“Toynak sesi duyduğunuzda gözünüz at arar ama zebraları yok sayamazsınız."
Karanlık Sular beni çok yordu.
Çok fazla karakter , çok gereksiz anlatıcı kafamı iyice karıştırdı.
İlk 100 sayfa özellikle çok kafa ve göz yorucuydu.
Çoğu yerde hikayeden koptum ve sürekli geriye dönerek bu kim, bu kiminle alakalı diye baktım.
Okumaya devam edince karakterleri yavaş yavaş tanımaya başladım.
Roman Beckford kasabasında Ölüm Göleti diye efsaneleşmiş, bir nehirde ölü bir kadının bulunması ile başlıyor.
Tüm olaylar bu gölet etrafında gelişiyor.
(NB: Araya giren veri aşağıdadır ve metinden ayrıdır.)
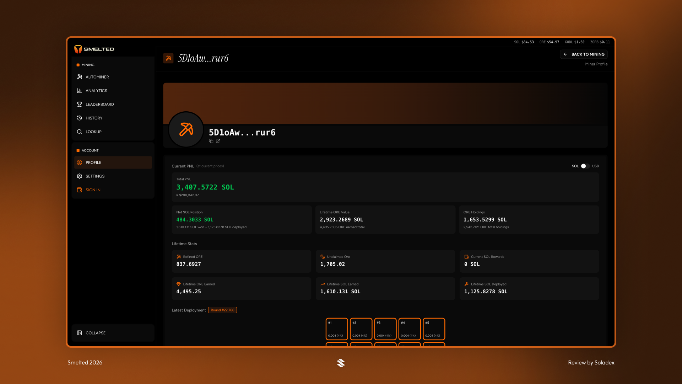The image size is (682, 384).
Task: Open Settings via the gear icon
Action: point(80,176)
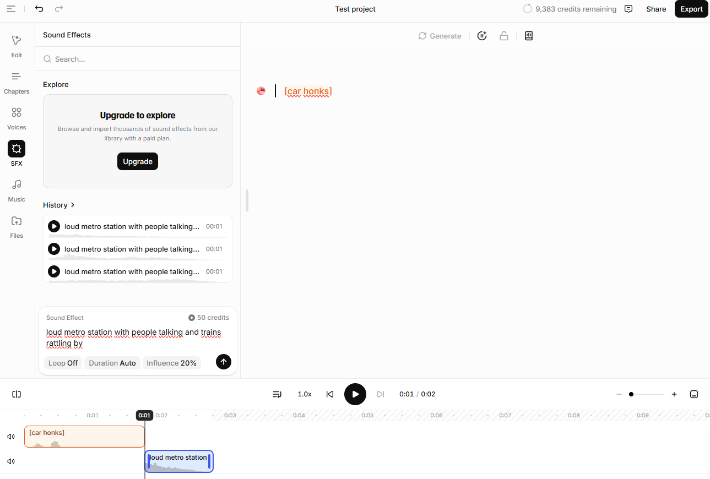
Task: Submit sound effect prompt with arrow button
Action: 223,362
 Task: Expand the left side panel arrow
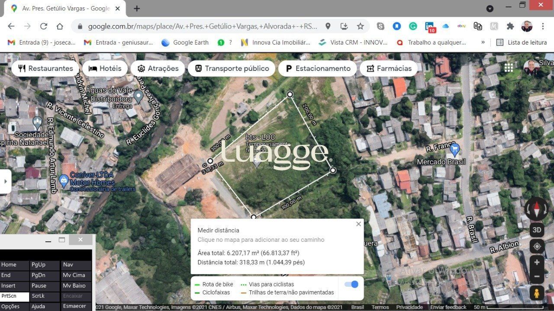pyautogui.click(x=6, y=181)
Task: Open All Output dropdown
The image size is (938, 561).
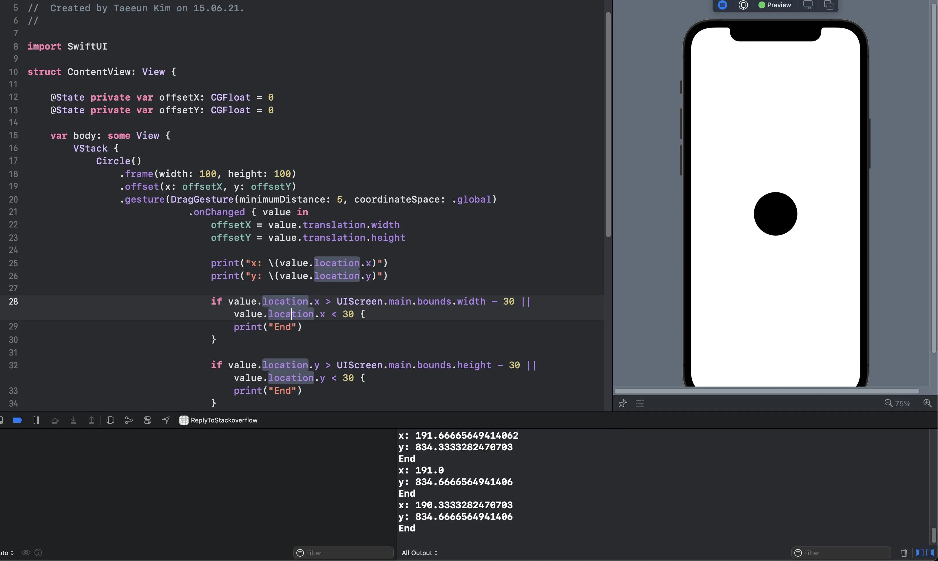Action: (419, 553)
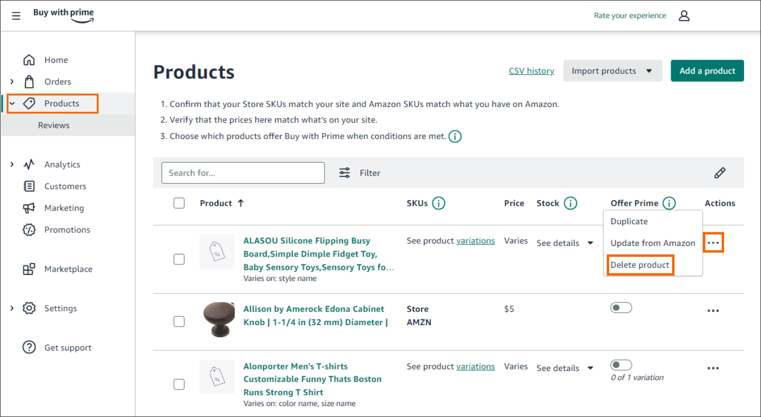The height and width of the screenshot is (417, 761).
Task: Select Delete product from the menu
Action: coord(640,264)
Çok anlatıcı ile okuyucunun kafasını karıştırmış yazar...
Kim kimmiş, kim kime ne yapmış derken, roman bitiverdi, ben de kendimi öyle boşluğa bakarken buluverdim:))
Sonu bence olmamıştı.
Yazar bence tam da bunu istemiş. Ve
amacına ulaşmış.
Kitabı okuyanlar ne demek istediğimi anlamıştır.